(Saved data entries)
-=-=-=-=-
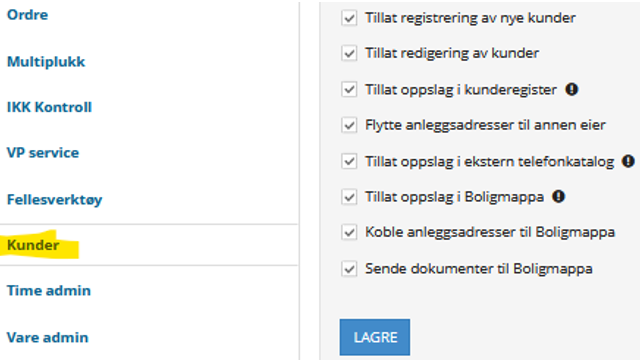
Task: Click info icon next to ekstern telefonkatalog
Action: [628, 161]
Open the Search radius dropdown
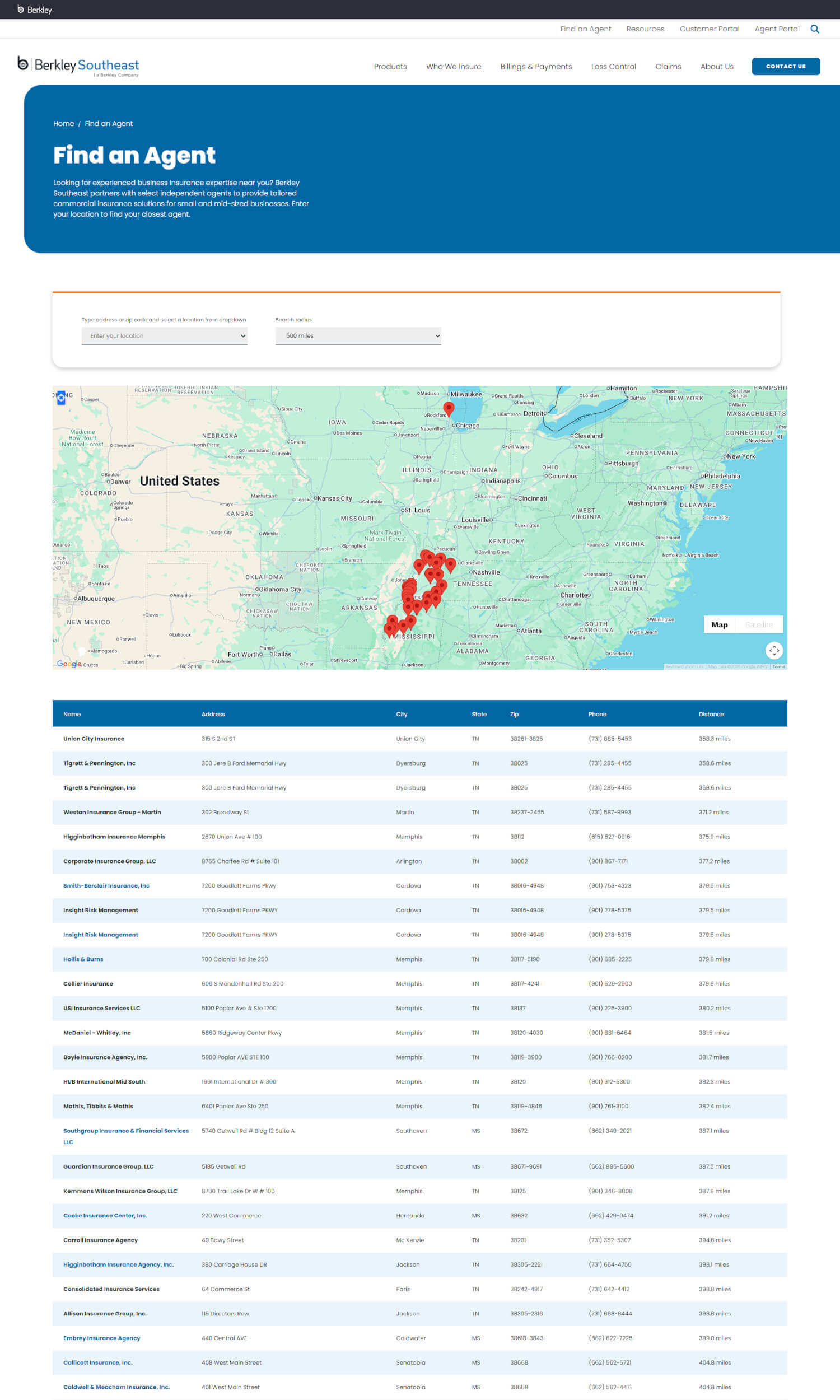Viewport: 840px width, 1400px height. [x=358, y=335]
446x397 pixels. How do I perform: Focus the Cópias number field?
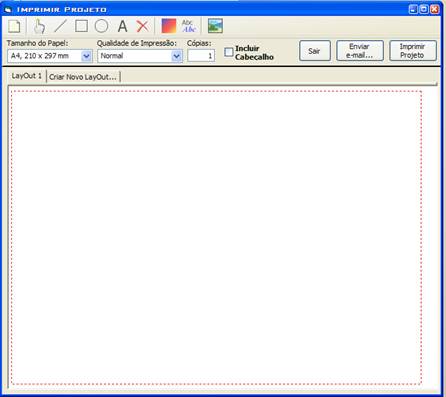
-=-=-=-=-
Work order: Once the line containing "Open the Search radius dropdown" is found, copy it and each line after it through the end of the entries above exactly; nothing else, and no pictures.

Answer section:
Open the Search radius dropdown
Viewport: 840px width, 1400px height. [x=358, y=335]
446x397 pixels. How do I perform: Focus the Cópias number field?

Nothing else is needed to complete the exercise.